Точно так же ставится эксперимент над фантастической литературой: критики читают подряд произведения Вернора Винджа, Дэна Симмонса, Терри Прэтчетта, Роджера Желязны, Роберта Асприна и множества других (не только, естественно, англоязычных) авторов, сравнивают описанную ими «реальность» с нашим мирозданием и говорят: «Видите, совпадений или нет, или их настолько мало, что говорить о какой-либо предсказательной силе фантастической литературы не приходится».
И верно: какая может быть предсказательная сила, если ни Прэтчетт, ни Желязны, ни десятки и сотни других авторов не ставили себе целью что бы то ни было предсказать в нашем реальном будущем?
Если ставить эксперимент, то делать это нужно по всем правилам науки.
Нужно отобрать две группы писателей-фантастов. В первую включить авторов, которые цель своего творчества видели в том, чтобы представить, каким может стать будущее человечества. Во вторую группу – авторов, для которых фантастика лишь метод, антураж, фон для создания «сказания о человеке».
Авторами, относившимися к первой категории, были Александр Беляев, Генрих Альтов, Иван Ефремов (из советских писателей) и Жюль Верн, Герберт Уэллс, Хьюго Гернсбек, Олаф Стэплдон, Станислав Лем (из писателей западных). Разумеется, говоря о Жюле Верне и Герберте Уэллсе, я имею в виду не все их творчество, слишком многогранное, чтобы уместиться в прокрустово ложе сугубо научной фантастики. У Жюля Верна это, к примеру, «Двадцать тысяч лье под водой», «С Земли на Луну», «Вокруг Луны», «Необыкновенные приключения экспедиции Барсака» и пр., у Герберта Уэллса – «Машина времени», «Война миров», «Первые люди на Луне», «Спящий пробуждается», «Освобожденный мир», а также многочисленные рассказы.
Если рассматривать только этих авторов и только произведения, относящиеся к научно-фантастическому направлению, то количество новых идей и количество сбывшихся предвидений окажутся аномально высокими – во всяком случае, далеко выходящими за пределы случайных совпадений. На эту тему немало написано, статистика достаточна для того, чтобы сделать определенный вывод. Вывод этот был сделан Генрихом Альтовым еще тридцать лет назад: если автор-фантаст ставит себе целью написать прогностическое произведение, то цели своей он обычно достигает. 90% сбывшихся проектов Жюля Верна, столько же, если не больше, – Уэллса и Беляева, да и у самого Альтова более чем достаточно сбывшихся прогнозов или таких идей, которые были антинаучными в момент публикации произведения, но перестали быть таковыми по прошествии лет, когда наука дошла, наконец, до того рубежа, который был ранее обозначен в произведении фантаста.

:: СОБРАННЫЕ МАТЕРИАЛЫ ::
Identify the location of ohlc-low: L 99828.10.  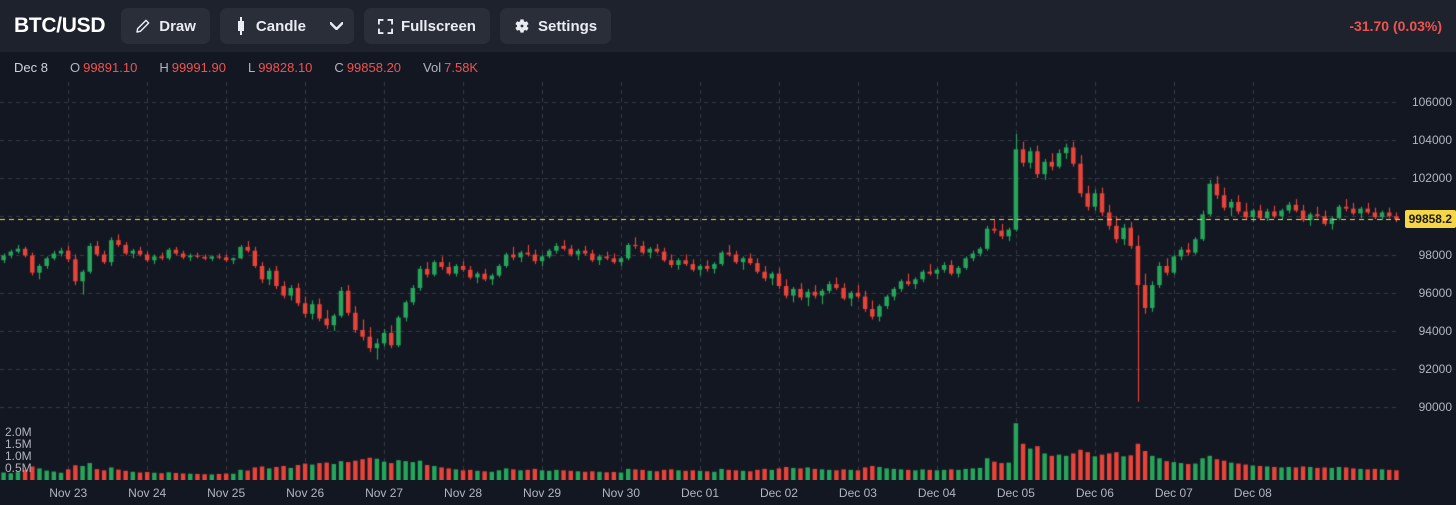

:: ПРОВЕРЬТЕ СЕБЯ ::
1. Кто, согласно тексту о предсказательной силе фантастики, пришел к выводу, что автор-фантаст, задумавший прогностическое произведение, обычно достигает своей цели?
2. Продолжите текст о предсказательной силе фантастики со следующей фразы после последнего приведенного предложения.

:: ОТВЕТЫ НИЖЕ ::
1. Генрих Альтов, еще тридцать лет назад.

2.
* * *
Множество новых научно-фантастических идей, значительно опередивших свое время, можно найти в произведениях замечательного польского писателя Станислава Лема. Особенно продуктивными были для Лема шестидесятые годы, когда из печати вышли «Магелланово облако», «Возвращение со звезд», «Солярис», множество рассказов и, конечно, «Сумма технологии».
К счастью, пан Станислав жив и может сам проследить, как и почему входили в жизнь его идеи – например, идея компьютерного «фантомата», виртуальной реальности, о которой в шестидесятые годы даже и не думали специалисты по кибернетике.
Недавно впервые на русском языке вышли книги Станислава Лема «Диалоги» и «Мегабитовая бомба». Это не фантастика, это сборники эссе, статей, интервью. Большая часть материалов появилась в польской периодической печати в середине девяностых годов прошлого века, но есть и статьи новые, датированные 2002 и 2003 годами. Прожив тридцать-сорок лет после публикации сочинений, создавших ему имя в мире научной фантастики, Лем мог «остановиться, оглянуться» и здраво оценить и то, что произошло за эти годы с человеческой цивилизацией, с культурой, с той ее частью, что называется научной фантастикой, и, естественно, с той частью научной фантастики, развитие которой прямо зависело от его, пана Станислава, личного вклада.
Эволюция взглядов Станислава Лема показалась мне настолько удивительной для писателя-фантаста и философа, что возникло желание поспорить, доказать автору, что он не прав. Я понимаю, что вряд ли состоится (во всяком случае, в этом мире) наша личная встреча, и потому мне не остается ничего иного, как поговорить со Станиславом Лемом в той форме, в какой он сам порой отвечал своим оппонентам.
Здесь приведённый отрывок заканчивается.